Millennial fever began to rise as we approached 1999, despite efforts of mathematicians to remind everyone that the millennium starts in 2001, not 2000. Political wisdom was shocked in the 1998 congressional elections as voters rejected both Republicans and Democrats to elect independent candidates in record numbers. Here in Washington, the Control Board, after proving it couldn't run the schools or the police, tried to take over the FBI, CIA, Congress, the White House, and WSFA. Political figures were shocked by Newtigate, an effort by political lobbyists to influence Congress by buying copies of Newt's awful science fiction novel.
In the world outside science fiction a strange vehicle was observed exploring Mrs.
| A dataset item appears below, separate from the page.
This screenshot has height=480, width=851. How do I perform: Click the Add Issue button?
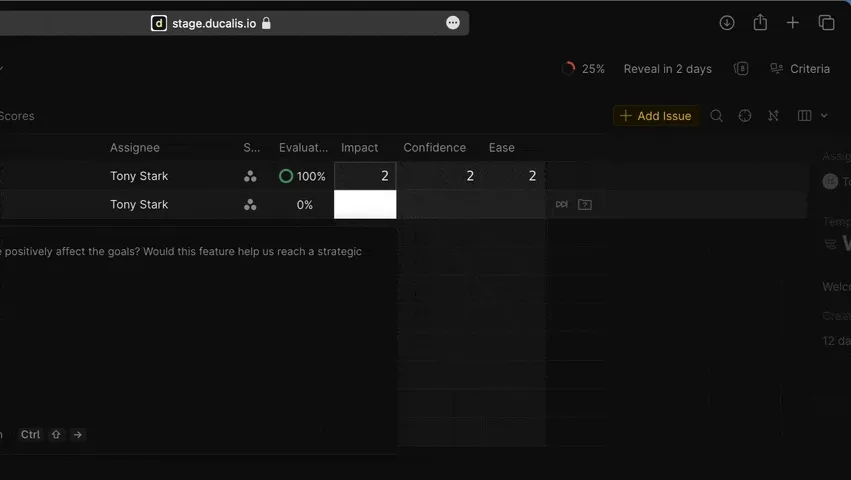pyautogui.click(x=656, y=116)
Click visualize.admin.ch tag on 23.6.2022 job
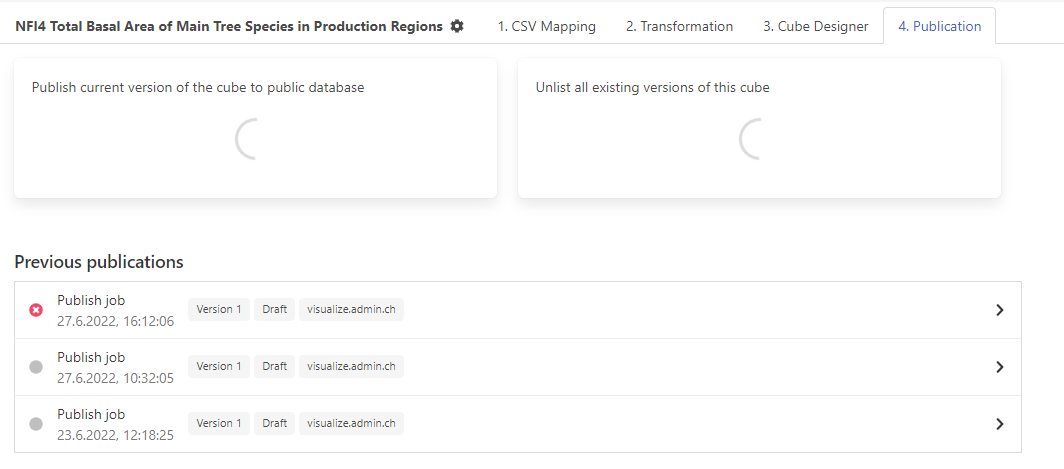 point(351,424)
Jones rock garden, conducting chemical tests and taking photographs. In addition, NASA scientists were shocked when a spaceship landed and threw out the Mars Pathfinder with a note asking us to keep our radio controlled toys to ourselves and to clean up our messes when we are done. (Another note thanked us for the science fiction stories on the cd we sent up with the Pathfinder.) Also this year, the Internet was expanded when people realized it could be modified with compression algorithms to send information ten times as quickly. The phone, cable, and publishing industries promptly collapsed.
Yep, 1998 was quite a year. I can't wait to see what 1999 will bring.
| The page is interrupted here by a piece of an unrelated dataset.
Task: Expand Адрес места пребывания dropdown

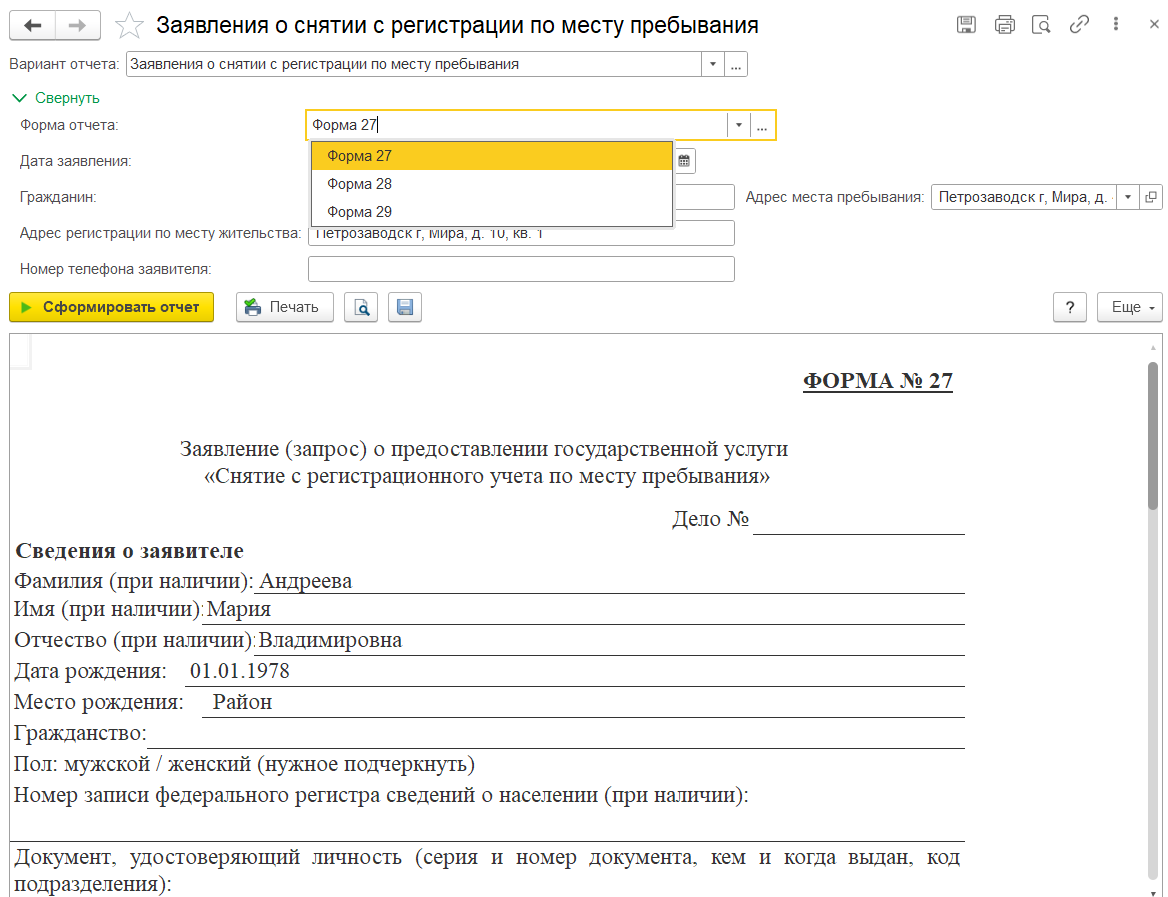Action: pyautogui.click(x=1128, y=197)
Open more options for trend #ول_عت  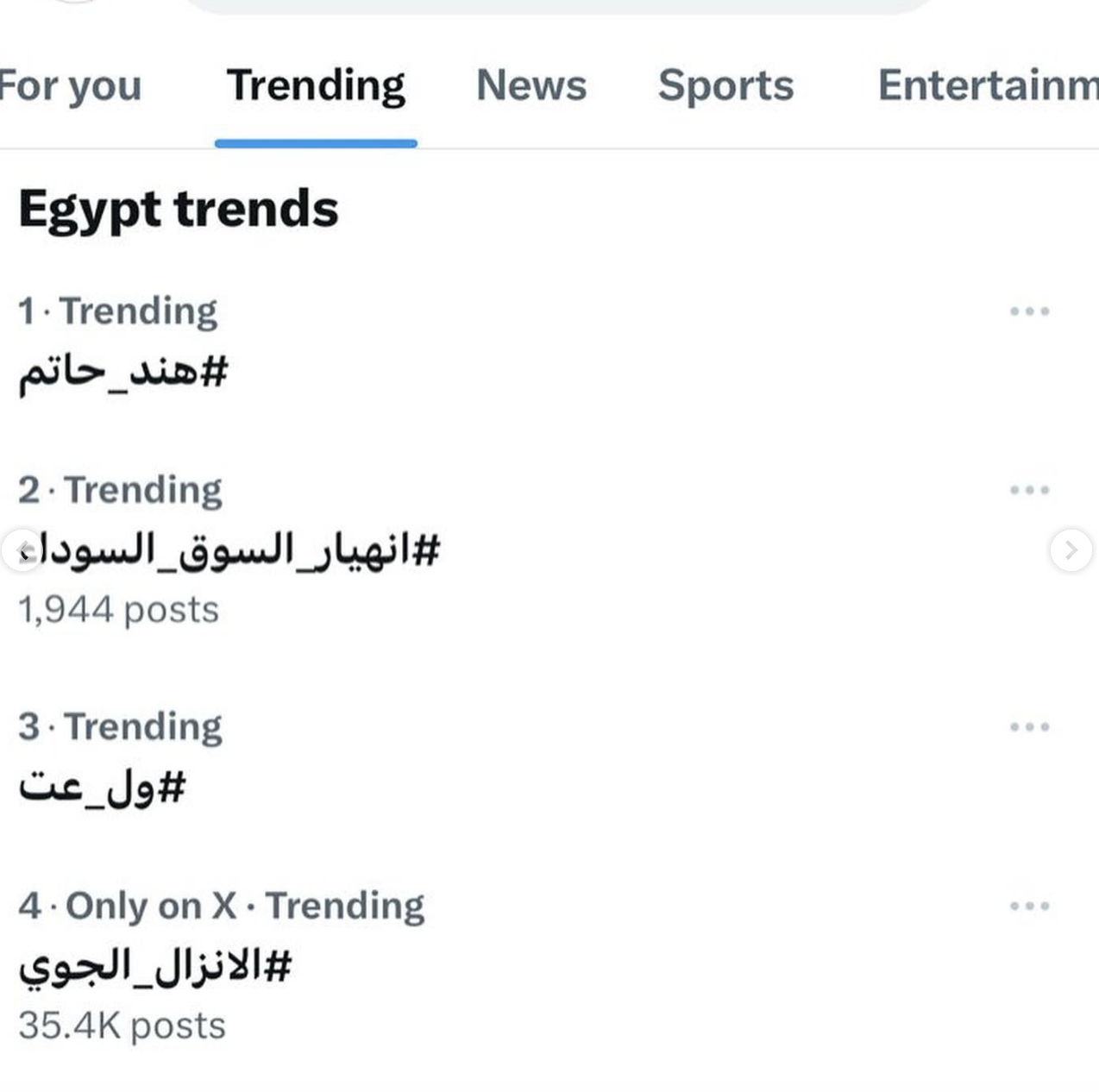click(1029, 727)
Chuck Divine is a firm believer in the two party system.
So Chuck is announcing his next two parties NOW!
The first is his annual Christmas party. This party will be held on Saturday, December 20th.
The second is the Second Annual Procrastinators' New Year's Eve party. This party will be held on Saturday, January 31st. As last year, we will be showing the ball drop on Times Square, courtesy of VCR taping. There will also be champagne for toasting.
Both parties will begin at 8 PM. Both will have the usual assortment of things to eat and drink.
Come and celebrate with us!
Where: Chuck Divine's
Address: [censored], Seabrook, Maryland 20706.
I will have balloons out front. Park in any unnumbered spot. Numbered spots are reserved for residents. If we fill up the parking lot, there is more space out on [censored] Drive.